▶ **YOUR OBJECTIVE**
Copy the records word for word, starting at the line that contains "The width and height of the screenshot is (990, 620)." and stopping after the line that contains "Action: tap(1446, 822)".

(Records from a data source)

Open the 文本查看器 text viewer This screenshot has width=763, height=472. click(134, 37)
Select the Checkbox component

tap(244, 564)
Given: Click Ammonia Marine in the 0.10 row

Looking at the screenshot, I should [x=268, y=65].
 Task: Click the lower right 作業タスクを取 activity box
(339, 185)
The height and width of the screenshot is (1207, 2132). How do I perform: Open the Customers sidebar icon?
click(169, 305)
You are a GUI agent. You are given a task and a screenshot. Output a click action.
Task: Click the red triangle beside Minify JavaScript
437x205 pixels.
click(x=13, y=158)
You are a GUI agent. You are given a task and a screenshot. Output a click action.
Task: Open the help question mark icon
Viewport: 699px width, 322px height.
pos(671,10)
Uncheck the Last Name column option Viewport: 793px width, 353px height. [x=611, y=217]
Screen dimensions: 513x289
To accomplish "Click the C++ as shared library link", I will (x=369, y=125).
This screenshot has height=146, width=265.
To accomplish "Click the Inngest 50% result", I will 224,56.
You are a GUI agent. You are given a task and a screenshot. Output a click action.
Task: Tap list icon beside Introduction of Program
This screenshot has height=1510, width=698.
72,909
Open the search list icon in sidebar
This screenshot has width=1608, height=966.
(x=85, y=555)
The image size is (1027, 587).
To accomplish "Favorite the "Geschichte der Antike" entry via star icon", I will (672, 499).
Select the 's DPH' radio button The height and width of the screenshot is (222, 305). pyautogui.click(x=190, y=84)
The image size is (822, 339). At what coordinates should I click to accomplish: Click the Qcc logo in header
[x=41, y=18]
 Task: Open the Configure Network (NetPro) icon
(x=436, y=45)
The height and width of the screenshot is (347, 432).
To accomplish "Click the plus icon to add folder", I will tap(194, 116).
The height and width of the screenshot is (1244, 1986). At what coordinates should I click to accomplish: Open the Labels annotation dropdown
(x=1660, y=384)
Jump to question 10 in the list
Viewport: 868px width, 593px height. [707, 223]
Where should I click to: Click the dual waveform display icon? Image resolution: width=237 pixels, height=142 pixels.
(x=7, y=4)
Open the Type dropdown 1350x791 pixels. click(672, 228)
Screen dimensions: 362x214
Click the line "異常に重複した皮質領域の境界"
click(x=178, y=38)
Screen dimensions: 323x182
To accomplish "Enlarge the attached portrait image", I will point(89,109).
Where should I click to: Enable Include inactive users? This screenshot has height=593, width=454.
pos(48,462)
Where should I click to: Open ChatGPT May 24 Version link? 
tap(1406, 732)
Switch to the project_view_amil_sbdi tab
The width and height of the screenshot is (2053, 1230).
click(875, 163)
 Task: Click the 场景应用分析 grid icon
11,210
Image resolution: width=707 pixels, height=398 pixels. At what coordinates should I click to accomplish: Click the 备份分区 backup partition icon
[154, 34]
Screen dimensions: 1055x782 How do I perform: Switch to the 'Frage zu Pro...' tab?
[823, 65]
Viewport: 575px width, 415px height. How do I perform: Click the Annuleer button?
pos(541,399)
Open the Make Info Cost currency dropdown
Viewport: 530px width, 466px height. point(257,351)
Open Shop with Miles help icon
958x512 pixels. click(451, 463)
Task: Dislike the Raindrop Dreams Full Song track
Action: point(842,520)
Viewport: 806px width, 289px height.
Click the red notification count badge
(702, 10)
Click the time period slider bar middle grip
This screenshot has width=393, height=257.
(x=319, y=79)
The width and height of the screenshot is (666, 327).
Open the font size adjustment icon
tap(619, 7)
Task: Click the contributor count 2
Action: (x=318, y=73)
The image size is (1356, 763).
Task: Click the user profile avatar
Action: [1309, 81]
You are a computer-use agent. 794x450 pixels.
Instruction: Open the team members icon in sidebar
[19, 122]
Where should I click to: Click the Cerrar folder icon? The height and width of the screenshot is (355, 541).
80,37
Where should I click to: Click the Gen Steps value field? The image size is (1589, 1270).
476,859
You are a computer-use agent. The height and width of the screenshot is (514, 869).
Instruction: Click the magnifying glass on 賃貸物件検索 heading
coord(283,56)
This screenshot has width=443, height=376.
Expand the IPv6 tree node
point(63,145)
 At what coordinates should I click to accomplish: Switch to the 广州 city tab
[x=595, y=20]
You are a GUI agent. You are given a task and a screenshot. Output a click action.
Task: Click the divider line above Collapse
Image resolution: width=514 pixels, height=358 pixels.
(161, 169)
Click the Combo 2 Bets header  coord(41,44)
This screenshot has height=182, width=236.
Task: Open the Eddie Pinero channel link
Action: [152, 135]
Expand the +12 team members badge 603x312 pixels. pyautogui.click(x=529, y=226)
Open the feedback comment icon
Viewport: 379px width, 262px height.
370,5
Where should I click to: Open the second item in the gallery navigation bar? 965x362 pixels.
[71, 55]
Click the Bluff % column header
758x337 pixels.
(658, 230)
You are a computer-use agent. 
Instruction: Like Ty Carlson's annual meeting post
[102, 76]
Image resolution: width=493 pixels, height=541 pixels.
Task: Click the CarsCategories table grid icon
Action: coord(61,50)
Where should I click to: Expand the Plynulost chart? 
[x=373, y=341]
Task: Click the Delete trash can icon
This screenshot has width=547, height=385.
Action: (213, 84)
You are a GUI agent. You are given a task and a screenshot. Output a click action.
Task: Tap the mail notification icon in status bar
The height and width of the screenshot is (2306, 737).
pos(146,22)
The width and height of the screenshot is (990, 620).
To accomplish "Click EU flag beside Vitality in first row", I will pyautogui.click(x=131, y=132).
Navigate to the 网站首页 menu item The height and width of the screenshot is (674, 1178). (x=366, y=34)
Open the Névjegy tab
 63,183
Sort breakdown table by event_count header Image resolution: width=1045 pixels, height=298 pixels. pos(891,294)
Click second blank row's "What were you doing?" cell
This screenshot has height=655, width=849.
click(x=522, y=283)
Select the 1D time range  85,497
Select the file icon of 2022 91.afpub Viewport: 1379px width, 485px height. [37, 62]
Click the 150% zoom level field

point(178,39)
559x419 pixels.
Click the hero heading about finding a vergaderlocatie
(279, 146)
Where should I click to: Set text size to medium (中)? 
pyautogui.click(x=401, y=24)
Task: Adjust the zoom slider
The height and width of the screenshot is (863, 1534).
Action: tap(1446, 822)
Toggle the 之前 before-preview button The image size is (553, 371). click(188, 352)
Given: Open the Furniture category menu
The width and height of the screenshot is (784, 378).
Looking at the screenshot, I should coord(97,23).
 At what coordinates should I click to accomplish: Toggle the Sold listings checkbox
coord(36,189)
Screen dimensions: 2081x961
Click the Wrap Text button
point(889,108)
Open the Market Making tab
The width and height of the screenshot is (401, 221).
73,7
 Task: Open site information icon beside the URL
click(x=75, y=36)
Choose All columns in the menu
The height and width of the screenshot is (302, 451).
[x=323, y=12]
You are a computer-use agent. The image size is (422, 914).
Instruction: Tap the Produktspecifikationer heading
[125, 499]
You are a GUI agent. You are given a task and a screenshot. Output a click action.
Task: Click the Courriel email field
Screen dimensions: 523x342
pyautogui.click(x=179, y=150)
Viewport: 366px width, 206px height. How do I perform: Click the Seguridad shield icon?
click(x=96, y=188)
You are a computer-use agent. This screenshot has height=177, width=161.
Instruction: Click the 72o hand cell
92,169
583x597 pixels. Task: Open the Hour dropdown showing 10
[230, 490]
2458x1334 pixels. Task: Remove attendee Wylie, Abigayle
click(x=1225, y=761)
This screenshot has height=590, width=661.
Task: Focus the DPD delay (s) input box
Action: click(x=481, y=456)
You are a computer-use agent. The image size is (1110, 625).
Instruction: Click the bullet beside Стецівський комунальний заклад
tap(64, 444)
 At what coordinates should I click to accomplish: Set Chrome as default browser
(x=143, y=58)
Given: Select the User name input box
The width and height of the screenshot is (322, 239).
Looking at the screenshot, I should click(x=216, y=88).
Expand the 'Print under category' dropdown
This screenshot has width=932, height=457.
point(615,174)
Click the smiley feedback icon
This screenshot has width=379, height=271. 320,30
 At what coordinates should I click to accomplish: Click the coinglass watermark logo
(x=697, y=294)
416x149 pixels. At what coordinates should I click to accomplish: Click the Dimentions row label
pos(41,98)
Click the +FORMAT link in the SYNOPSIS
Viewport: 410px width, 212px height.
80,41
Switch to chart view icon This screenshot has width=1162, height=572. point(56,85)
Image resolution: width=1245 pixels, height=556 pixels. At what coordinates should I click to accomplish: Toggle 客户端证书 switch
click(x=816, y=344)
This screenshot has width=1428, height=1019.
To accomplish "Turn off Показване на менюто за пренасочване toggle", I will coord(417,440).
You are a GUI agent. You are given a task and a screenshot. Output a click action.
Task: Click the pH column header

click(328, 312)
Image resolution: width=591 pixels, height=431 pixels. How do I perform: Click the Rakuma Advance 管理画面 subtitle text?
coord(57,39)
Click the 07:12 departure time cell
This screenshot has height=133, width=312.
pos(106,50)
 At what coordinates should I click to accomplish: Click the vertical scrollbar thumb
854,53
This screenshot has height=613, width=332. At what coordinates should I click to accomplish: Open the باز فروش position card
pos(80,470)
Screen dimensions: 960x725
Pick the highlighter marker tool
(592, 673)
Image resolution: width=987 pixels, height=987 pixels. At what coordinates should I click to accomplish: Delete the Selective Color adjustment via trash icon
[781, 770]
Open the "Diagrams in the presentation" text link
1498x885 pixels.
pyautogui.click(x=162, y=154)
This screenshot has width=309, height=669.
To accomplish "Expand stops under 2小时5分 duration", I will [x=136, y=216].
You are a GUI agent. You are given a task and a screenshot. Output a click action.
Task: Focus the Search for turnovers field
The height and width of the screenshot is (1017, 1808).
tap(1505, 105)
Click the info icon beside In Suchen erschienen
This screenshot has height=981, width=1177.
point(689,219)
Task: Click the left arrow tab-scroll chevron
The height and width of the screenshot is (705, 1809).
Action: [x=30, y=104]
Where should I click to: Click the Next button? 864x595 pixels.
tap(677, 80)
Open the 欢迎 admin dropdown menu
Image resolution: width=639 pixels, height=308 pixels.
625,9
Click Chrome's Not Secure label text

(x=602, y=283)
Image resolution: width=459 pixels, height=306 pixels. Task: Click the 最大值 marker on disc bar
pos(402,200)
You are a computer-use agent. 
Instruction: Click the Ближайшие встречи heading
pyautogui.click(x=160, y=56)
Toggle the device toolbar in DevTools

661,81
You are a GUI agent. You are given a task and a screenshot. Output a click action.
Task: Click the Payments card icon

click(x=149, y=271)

▶ **RESPONSE**
The width and height of the screenshot is (990, 620).
To accomplish "Click EU flag beside Vitality in first row", I will pyautogui.click(x=131, y=132).
Navigate to the 网站首页 menu item The height and width of the screenshot is (674, 1178). (x=366, y=34)
Open the Névjegy tab
 63,183
Sort breakdown table by event_count header Image resolution: width=1045 pixels, height=298 pixels. pos(891,294)
Click second blank row's "What were you doing?" cell
This screenshot has height=655, width=849.
click(x=522, y=283)
Select the 1D time range  85,497
Select the file icon of 2022 91.afpub Viewport: 1379px width, 485px height. [37, 62]
Click the 150% zoom level field

point(178,39)
559x419 pixels.
Click the hero heading about finding a vergaderlocatie
(279, 146)
Where should I click to: Set text size to medium (中)? 
pyautogui.click(x=401, y=24)
Task: Adjust the zoom slider
The height and width of the screenshot is (863, 1534).
Action: tap(1446, 822)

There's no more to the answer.